Наша форма была до того стара, что мы еще носили металлические эмблемы войск, приколотые булавкой к воротникам. Так вот, чтобы не заснуть, разворачиваешь воротник, чтобы булавка смотрела острием вверх, кладешь под подбородок и прижимаешь пальцами. Стоит задремать, голова падает на грудь — сразу просыпаешься. Зверская система, но приходится ее применять. Потому что если поймают спящим, не поздоровится.
Я пытался завернуть воротник под подбородок. Честное слово, пытался.
Бах!
Я плюхнулся лицом в лужу собственной слюны. Моя M-16 грохнулась на пол.
— Курсант!
Включили свет. Капитан стоял надо мной. Я вскочил и вытянулся.
— Сэр!
— Вам скучно слушать о правилах безопасности?
— Сэр, никак нет, сэр!
— Вы не уважаете свое оружие?
— Сэр, никак нет, уважаю, сэр!
— Тогда поднимите его.
Я поднял винтовку. Черт подери, все спят на лекциях.
— Сержант Орд! — рявкнул Якович.
Рядом выросла и замерла статуя Грозы Новобранцев.
— Курсант, — капитан глянул на мою нашивку с именем, — Уондер из третьего взвода?
— Так точно, сэр.
Казалось, инструктор был счастлив, что кто-то из его взвода облажался перед командиром.
— Проследите, чтоб третий взвод научился уважать свое оружие.
Капитан Якович исполнил образцовый поворот кругом, которым так гордится военная академия сухопутных войск, вернулся на трибуну и продолжил лекцию. Я больше не спал.
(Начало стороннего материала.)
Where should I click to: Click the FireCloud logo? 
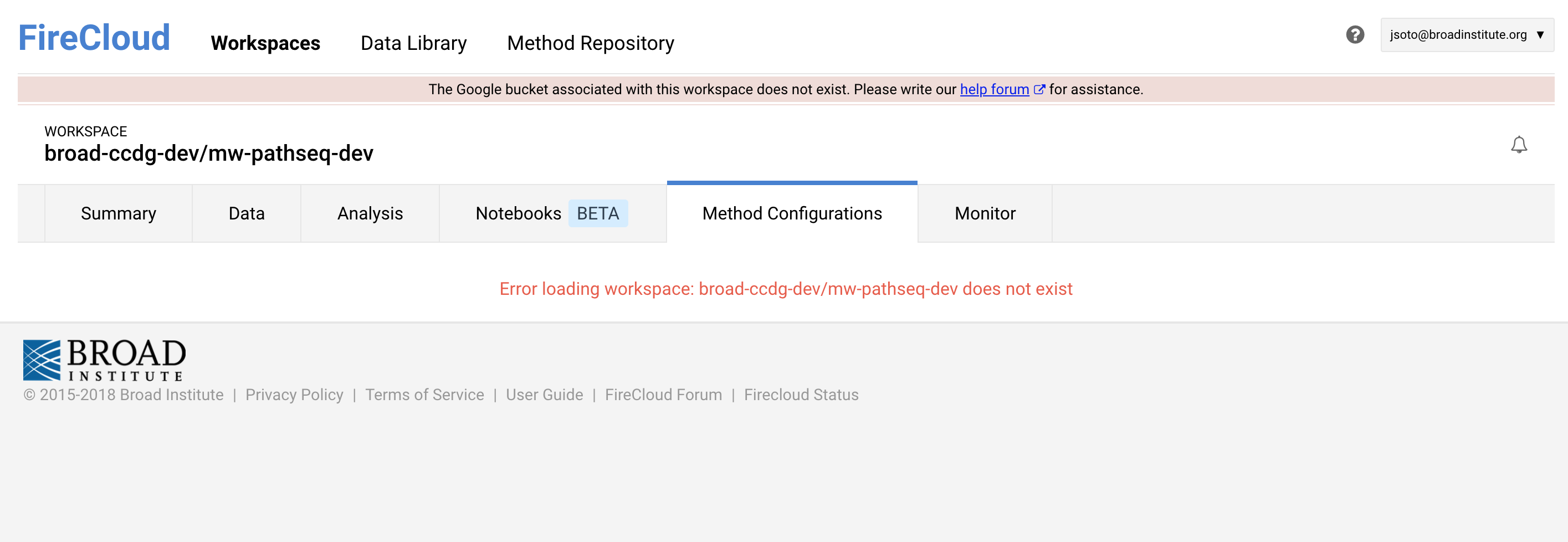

В тот вечер, после ужина, мы шесть раз разобрали, почистили и собрали винтовки, прежде чем вернуть их на склад. Это в нагрузку к уборке казармы, чистке ботинок и прочей дребедени. Орд великодушно отложил отбой до полуночи, оставив нам целых четыре часа на сон.
Наконец погас свет, Орд скрылся в сержантской и закрыл за собой дверь. Сорок девять моих товарищей лежали тихо, а потом кто-то прошипел: «Ну ты и урод, Уондер. Пристрелить тебя надо».
Тщетно ждал я услышать от кого-нибудь противоположное мнение.
Через четыре часа мы проснемся и двинем на стрельбище, где у каждого из этих парней будет по автоматической винтовке с настоящими патронами.
6
Следующий день начался вполне обычно.
«Я подружку заведу…». В курсанте Спэрроу было шесть футов шесть дюймов росту и сто шестьдесят фунтов весу — без рюкзака, — зато голос, как у негритенка из церковного хора, поэтому Орд и назначил его запевалой.
«…И в пехоту приведу», — подхватывает третий взвод, маршируя к стрельбищу сквозь хмурое утро, винтовки в руках. Равенства ради, женщины вот уже не один десяток лет служили в боевых частях — пехотных, бронетанковых, артиллерийских, — хоть и тренировались отдельно. И все равно, слова песни звучали сказкой. Да что греха таить, сами женщины казались сказкой.
Я представил себе Мецгера: как он лежит на берегу бассейна в плавках и форменном шарфе, а две блондинки — нет, блондинка и брюнетка — массируют его указательный палец, натруженный гашеткой пулемета, пока Мецгер рассекал просторы космоса, еженедельно спасая миллионы жизней. Здесь же, в форте Индиантаун, мое представление о роскошной жизни сводилось к мгновениям, пока ешь нечто, что армия считает яблочным пирогом.
Утро по теперешним меркам выдалось отменное. Дымка почти рассеялась, ветра не было, температура около нуля. Потом что-то случилось с воздухом.
Сейчас-то я знаю: это было избыточное давление. Космические снаряды такие громадины, что, ворвавшись в земную атмосферу на скорости тридцать тысяч миль в час, они сжимают под собой столб воздуха.
Вальтер повернул ко мне голову под кевларовым котелком, удивленно наморщив лоб.
— Тебе не кажется…
Мы увидели снаряд прежде, чем услышали его звук; надеюсь, больше никогда не доведется испытать ни того, ни другого. Словно солнце над нами закипело, вытянулось в полоску и разлилось на все небо. Шум и ударная волна бросили нас на землю. Потом — огненный цветок распустился на горизонте; даже за пол-штата слепящий, как вспышка старого фотоаппарата. Земля всколыхнулась, будто простыня, которую расправляют на матрасе, нас подкинуло и опять швырнуло оземь. Дыхание вышибло, искры полетели из глаз.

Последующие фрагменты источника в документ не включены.